Conventional mango grading and defect inspection still rely heavily on manual visual assessment, which is labor-intensive, time-consuming, and inherently subjective. Such approaches are easily affected by inconsistent judgment and environmental factors such as illumination changes, often leading to unstable grading performance and reduced throughput. Consequently, there is a strong demand for automated inspection systems that can operate reliably at an industrial scale while minimizing human intervention [
3].
In recent years, deep learning-based computer vision techniques have become the dominant approach for automated fruit grading and surface defect analysis. Chuquimarca et al. [
4] provided a comprehensive survey of CNN-based methods for evaluating fruit appearance, size, and defects, along with commonly used real and synthetic datasets. Beyond conventional visual imaging, Chopra et al. [
5] integrated spectrophotometry with machine learning to develop an automated apple grading system, achieving 82% accuracy on validation data and 72% accuracy on real-world samples, demonstrating the potential of spectral information for fruit quality assessment.
In mango defect analysis, many studies focus on object detection and segmentation frameworks to localize surface defects. Methods based on YOLO [
6], Faster R-CNN, RetinaNet, and Mask R-CNN have been widely applied at the bounding-box or pixel levels. For instance, Matsui et al. [
7] enhanced a YOLO-based framework by introducing an improved loss function (SBCE) to better detect small surface defects, highlighting the importance of loss design. Wu et al. [
8] conducted five-category mango defect detection on nearly 50,000 images using a Mask R-CNN framework with an X101-FPN backbone, achieving an average precision (AP) of 67.2%.
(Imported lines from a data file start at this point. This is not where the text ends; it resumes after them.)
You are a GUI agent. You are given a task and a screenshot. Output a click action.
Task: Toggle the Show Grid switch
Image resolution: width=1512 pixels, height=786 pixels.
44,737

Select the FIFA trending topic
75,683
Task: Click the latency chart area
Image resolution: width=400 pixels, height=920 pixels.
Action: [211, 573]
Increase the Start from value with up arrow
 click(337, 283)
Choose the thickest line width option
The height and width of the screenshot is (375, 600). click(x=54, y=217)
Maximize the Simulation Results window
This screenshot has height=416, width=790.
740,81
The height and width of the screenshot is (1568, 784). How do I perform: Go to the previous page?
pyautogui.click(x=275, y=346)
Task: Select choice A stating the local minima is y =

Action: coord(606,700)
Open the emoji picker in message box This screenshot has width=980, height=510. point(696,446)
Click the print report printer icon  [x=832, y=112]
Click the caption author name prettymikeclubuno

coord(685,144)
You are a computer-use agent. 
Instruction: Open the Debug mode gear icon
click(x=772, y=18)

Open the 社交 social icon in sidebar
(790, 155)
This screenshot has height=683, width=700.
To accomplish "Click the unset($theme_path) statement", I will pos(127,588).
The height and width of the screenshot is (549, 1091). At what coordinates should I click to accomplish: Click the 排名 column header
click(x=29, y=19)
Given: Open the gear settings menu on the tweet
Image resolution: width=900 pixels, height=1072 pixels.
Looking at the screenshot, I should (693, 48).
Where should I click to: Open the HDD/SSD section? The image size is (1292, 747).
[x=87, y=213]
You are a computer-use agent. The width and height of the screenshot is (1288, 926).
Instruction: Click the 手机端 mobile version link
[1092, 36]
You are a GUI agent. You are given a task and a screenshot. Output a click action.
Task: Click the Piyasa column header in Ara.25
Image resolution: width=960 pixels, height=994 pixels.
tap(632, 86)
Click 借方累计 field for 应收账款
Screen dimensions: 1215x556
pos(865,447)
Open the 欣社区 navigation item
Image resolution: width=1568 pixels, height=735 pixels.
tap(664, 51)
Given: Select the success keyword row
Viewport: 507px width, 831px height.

Although detection and segmentation-based methods provide precise defect localization, they require extensive manual annotation, resulting in high cost and limited scalability. From a practical perspective, precise localization is not always necessary. In many studies [
9,
10], the primary objective is to determine whether a fruit should be accepted or rejected based on the presence of defects rather than their exact locations. Motivated by this observation, classification-oriented approaches have been explored as an alternative. Lee et al. [
11] proposed a multi-camera apple classification system that reduced missed defect inspections, demonstrating improved annotation efficiency. Similarly, Nithya et al. [
12] developed a CNN-based mango defect classification system using image-level labels, showing that effective defect recognition can be achieved without bounding-box supervision. However, these studies typically adopt binary classification (normal vs. defective), which may be insufficient for high-value fruits that require defect-specific pricing, motivating further investigation into multi-class defect classification.
Mango quality grading represents another essential task in automated inspection. Li et al. [
13] proposed a CNN-based grading framework combining CGAN and YOLOv4, where CGAN augmented limited training data and YOLOv4 performed grade classification. While data augmentation improved performance, the reliance on detection-based annotation increased labeling costs, suggesting that multi-class classification models may be a more efficient alternative. Wu et al. [
14] evaluated several CNN architectures, including AlexNet, VGG, and ResNet, for mango quality grading. Although Mask R-CNN–based background removal improved results, manual annotation was still required for transfer learning, motivating the search for more generalizable background removal methods with smoother segmentation boundaries.
Both defect classification and quality grading are typically deployed in automated production lines, where real-time performance is critical. Naik [
15] explored a non-destructive mango grading method using MobileNet combined with an SVM classifier, achieving high accuracy with low inference latency suitable for real-time applications. In addition, class imbalance is a common issue in agricultural inspection due to uncertainties in image acquisition, leading to insufficient representation of certain defect categories and degraded model performance [
16].
From a modeling perspective, most existing approaches rely on spatial-domain CNNs to analyze surface color, texture, and overall appearance. However, spatial information alone is often insufficient to distinguish subtle quality differences, particularly under uneven illumination or noisy conditions. Recent studies [
17] have shown that frequency-domain representations can effectively capture texture-related information and provide complementary cues that are less sensitive to illumination variations.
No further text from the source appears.